AIM OF THE TASK -> Continue the news article about David Sakurai joining the Fantastic Beasts sequel, picking up right after its last sentence.

‘Iron Fist’ Actor David Sakurai Joins ‘Fantastic Beasts’ Sequel

David Sakurai Iron Fist Fantastic Beasts
The first sequel to Fantastic Beasts & Where to Find Them has just added a new player to the movie’s cast – Iron Fist actor David Sakurai.

Deadline is reporting that Sakurai has joined the Harry Potter prequel as a supporting member of the cast. Sakurai will be playing Krall, who serves as one of several henchmen to the dark wizard Gellert Grindelwald (Johnny Depp).

A plot summary for the Fantastic Beasts sequel was previously released by Warner Brothers, which can be read below:

“J.K. Rowling wrote the screenplay for [Fantastic Beasts 2], which opens in 1927, a few months after Newt helped to unveil and capture the infamous Dark wizard Gellert Grindelwald. However, as he promised he would, Grindelwald has made a dramatic escape and has been gathering more followers to his cause—elevating wizards above all non-magical beings. The only one who might be able to stop him is the wizard he once called his dearest friend, Albus Dumbledore. But Dumbledore will need help from the wizard who had thwarted Grindelwald once before, his former student Newt Scamander. The adventure reunites Newt with Tina, Queenie and Jacob, but his mission will also test their loyalties as they face new perils in an increasingly dangerous and divided wizarding world. [Fantastic Beasts 2] expands the wizarding world, moving from New York to London and on to Paris. There are also some surprising nods to the Harry Potter stories that will delight fans of the books and film series.”

GIVEN DATA ->
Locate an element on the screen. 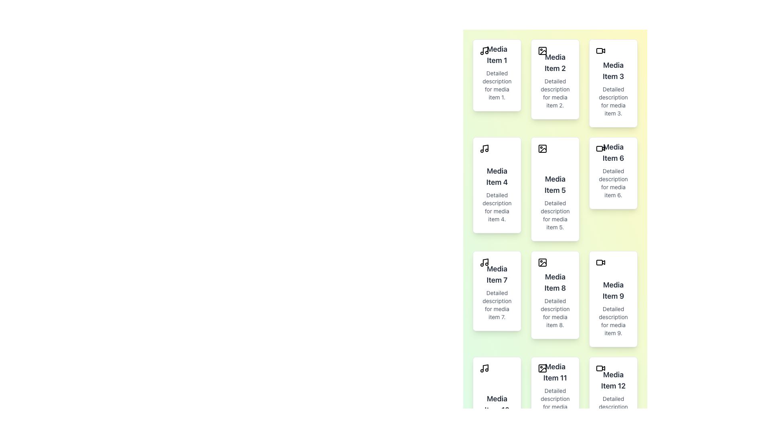 The width and height of the screenshot is (770, 433). the video-related content indicator icon located at the top-left corner of the 'Media Item 6' card in the grid layout is located at coordinates (600, 148).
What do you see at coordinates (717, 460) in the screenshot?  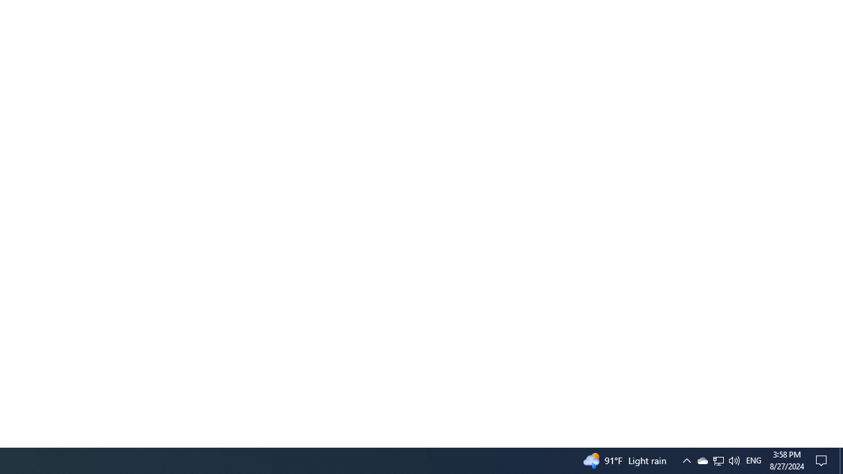 I see `'Q2790: 100%'` at bounding box center [717, 460].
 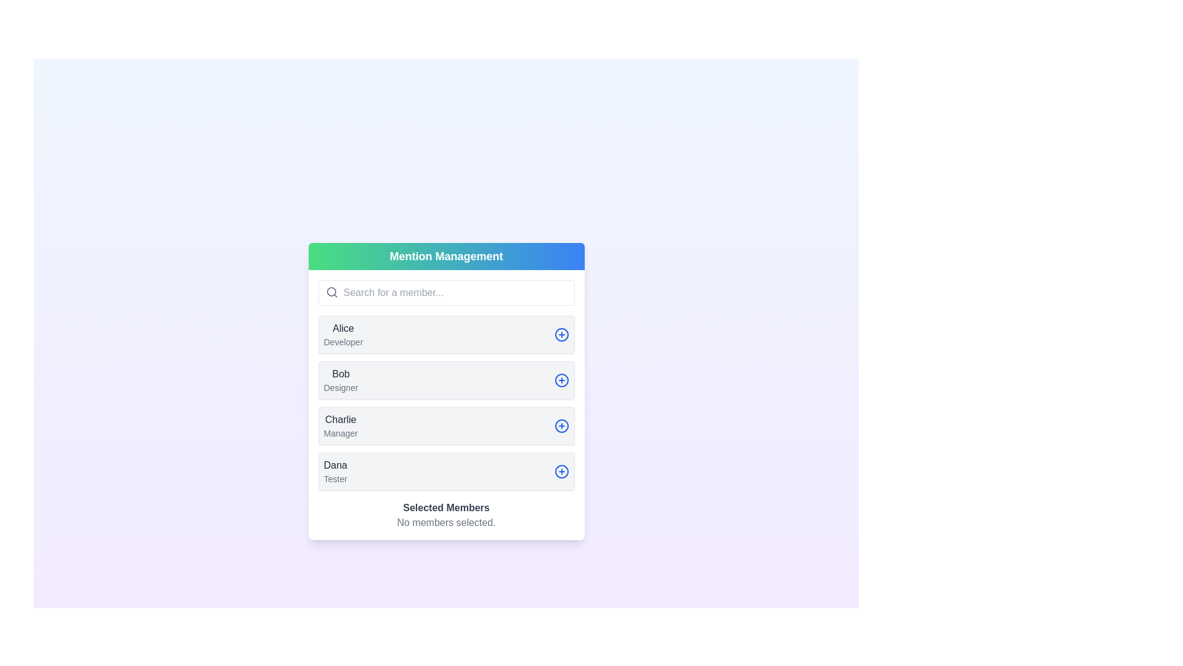 What do you see at coordinates (446, 335) in the screenshot?
I see `the first user profile list item, which includes a plus sign for adding or selecting the profile` at bounding box center [446, 335].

RESULT ->
Fantastic Beasts 2 is set to start a spellbinding adventure on November 16, 2018. Eddie Redmayne, Katherine Waterston, Alison Sudol, Dan Fogler, Johnny Depp, and Ezra Miller are returning, with new additions to the cast including Jude Law, Zoë Kravitz, Callum Turner, David Sakurai, and Claudia Kim.

Source: Deadline

10 Book-To-Film Adaptations That Succeeded (And 15 That Failed)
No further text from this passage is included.